Ø Section 2(47A) provided a definition of
VDA.
A. An Asset satisfying all the below conditions
·
any
information or code or number or token (not being Indian currency or foreign
currency); AND
·
generated
through cryptographic means or otherwise; AND
·
can
be transferred, stored or traded electronically; AND
·
i) providing a digital representation of value
exchanged with or without consideration, with the promise or representation of
having inherent value, or
·
ii) Functions as a store of value or a unit of
account (including its use in any financial transaction or investment, but not
limited to investment scheme)
B. A non-fungible token or any other
token of similar nature, by whatever name called
C. Any other digital asset, as the
Central Government may, by notification in the Official Gazette specify
Thus above definition includes only
crypto-currency & NFT and no other digital gift coupons etc.
Ø The taxability of VDA has been
provided in another newly introduced in Section 115BBH of the Act (Applicable
from FY 2022-23), which provides tax rate @ 30% (excluding surcharge and cess)
on transfer of VDA. Cost of acquisition shall be allowed as deduction, however
no incidental expenses (eg. Brokerage cost) shall be allowed as deduction.
Ø Loss on sale of VDA shall be
adjusted against gain on other VDA e.g. Loss on Dogecoin can be adjusted
against the gains made on Bitcoin. Carry forward of loss shall be also be not
allowed and therefore, set off is possible only in the current year itself.
Income from VDA is taxed at special rates under Chapter XII of the Act.
If a person’s total income comprises solely of income from VDA, then the
benefit of unexhausted basic exemption limit is also not extended.
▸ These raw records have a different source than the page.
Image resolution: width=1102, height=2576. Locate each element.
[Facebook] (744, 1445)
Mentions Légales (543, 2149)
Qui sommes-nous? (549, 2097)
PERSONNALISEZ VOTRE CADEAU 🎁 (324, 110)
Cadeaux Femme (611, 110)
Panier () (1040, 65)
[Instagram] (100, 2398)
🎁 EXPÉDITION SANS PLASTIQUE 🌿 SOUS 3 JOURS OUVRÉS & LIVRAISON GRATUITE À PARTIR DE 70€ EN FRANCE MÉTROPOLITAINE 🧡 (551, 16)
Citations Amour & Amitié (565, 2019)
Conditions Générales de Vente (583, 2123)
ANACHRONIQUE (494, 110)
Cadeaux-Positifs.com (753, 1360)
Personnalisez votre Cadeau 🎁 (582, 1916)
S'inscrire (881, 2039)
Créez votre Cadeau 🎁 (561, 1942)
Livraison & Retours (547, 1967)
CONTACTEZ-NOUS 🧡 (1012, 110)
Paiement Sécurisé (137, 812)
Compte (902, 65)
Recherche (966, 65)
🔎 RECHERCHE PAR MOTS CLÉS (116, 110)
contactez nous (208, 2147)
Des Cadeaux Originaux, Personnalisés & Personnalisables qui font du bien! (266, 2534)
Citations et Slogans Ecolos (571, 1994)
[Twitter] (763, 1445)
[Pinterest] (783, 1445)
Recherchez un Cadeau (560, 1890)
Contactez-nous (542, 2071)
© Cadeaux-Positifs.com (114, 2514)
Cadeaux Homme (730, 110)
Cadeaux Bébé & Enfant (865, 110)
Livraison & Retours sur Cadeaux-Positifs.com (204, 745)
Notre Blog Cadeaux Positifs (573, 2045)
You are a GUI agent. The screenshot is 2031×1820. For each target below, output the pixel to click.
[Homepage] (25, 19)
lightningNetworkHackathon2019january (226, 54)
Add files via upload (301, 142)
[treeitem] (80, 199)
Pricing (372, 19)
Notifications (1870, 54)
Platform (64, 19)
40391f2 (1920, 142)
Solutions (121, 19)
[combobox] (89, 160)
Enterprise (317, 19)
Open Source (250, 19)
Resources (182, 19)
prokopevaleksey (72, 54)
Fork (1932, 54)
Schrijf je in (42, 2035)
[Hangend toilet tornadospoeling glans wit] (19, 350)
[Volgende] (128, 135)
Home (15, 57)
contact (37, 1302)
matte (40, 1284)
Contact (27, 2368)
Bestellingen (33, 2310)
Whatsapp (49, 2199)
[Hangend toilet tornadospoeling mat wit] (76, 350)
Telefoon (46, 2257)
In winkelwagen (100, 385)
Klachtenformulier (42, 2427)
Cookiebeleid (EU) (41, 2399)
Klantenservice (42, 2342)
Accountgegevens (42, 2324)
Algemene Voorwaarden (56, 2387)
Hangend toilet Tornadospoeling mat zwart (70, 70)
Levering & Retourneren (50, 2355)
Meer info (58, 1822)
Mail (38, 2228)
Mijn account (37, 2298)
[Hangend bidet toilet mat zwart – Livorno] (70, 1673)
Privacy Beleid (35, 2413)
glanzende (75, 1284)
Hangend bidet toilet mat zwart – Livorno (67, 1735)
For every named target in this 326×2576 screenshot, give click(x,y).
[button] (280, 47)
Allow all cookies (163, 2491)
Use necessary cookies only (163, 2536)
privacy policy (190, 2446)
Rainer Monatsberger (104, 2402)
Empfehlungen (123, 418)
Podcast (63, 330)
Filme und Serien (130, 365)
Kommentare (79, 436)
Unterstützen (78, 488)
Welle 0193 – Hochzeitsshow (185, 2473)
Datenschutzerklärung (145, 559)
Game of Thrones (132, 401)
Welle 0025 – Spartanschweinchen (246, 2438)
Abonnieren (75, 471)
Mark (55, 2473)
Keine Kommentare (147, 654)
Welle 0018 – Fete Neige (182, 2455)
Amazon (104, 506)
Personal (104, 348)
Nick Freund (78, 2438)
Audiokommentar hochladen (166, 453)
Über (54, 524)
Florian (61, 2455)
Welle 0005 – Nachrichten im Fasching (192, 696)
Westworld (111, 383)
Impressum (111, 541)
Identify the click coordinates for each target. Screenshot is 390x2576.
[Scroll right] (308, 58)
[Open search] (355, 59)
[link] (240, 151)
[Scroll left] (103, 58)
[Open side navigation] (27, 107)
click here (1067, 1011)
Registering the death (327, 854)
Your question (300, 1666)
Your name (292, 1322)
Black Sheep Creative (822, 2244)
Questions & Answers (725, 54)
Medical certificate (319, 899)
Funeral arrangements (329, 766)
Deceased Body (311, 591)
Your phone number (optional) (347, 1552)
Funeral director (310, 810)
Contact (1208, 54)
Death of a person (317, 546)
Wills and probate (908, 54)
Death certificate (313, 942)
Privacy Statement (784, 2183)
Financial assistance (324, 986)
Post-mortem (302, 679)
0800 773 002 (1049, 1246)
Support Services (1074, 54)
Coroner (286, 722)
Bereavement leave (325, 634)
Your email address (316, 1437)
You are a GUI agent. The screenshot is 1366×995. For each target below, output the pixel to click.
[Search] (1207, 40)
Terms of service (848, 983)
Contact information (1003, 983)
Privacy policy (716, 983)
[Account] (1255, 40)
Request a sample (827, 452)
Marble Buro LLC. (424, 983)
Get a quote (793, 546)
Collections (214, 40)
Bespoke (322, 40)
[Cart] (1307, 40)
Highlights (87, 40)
Ø Section 194S provides for the tax
deduction on payment of VDA. Tax has to be deducted by the buyer responsible,
being a resident person @ 1%. This may be difficult in case where VDA traded in exchange as here there is no interaction between buyer
& seller.
Ø Section 56(2)(vii) has been amended
to include VDA, pursuant to which any receipt of VDA without consideration or
for inadequate consideration by the resident individual would be taxable in the
hands of the recipient as per Section 56(2)(x).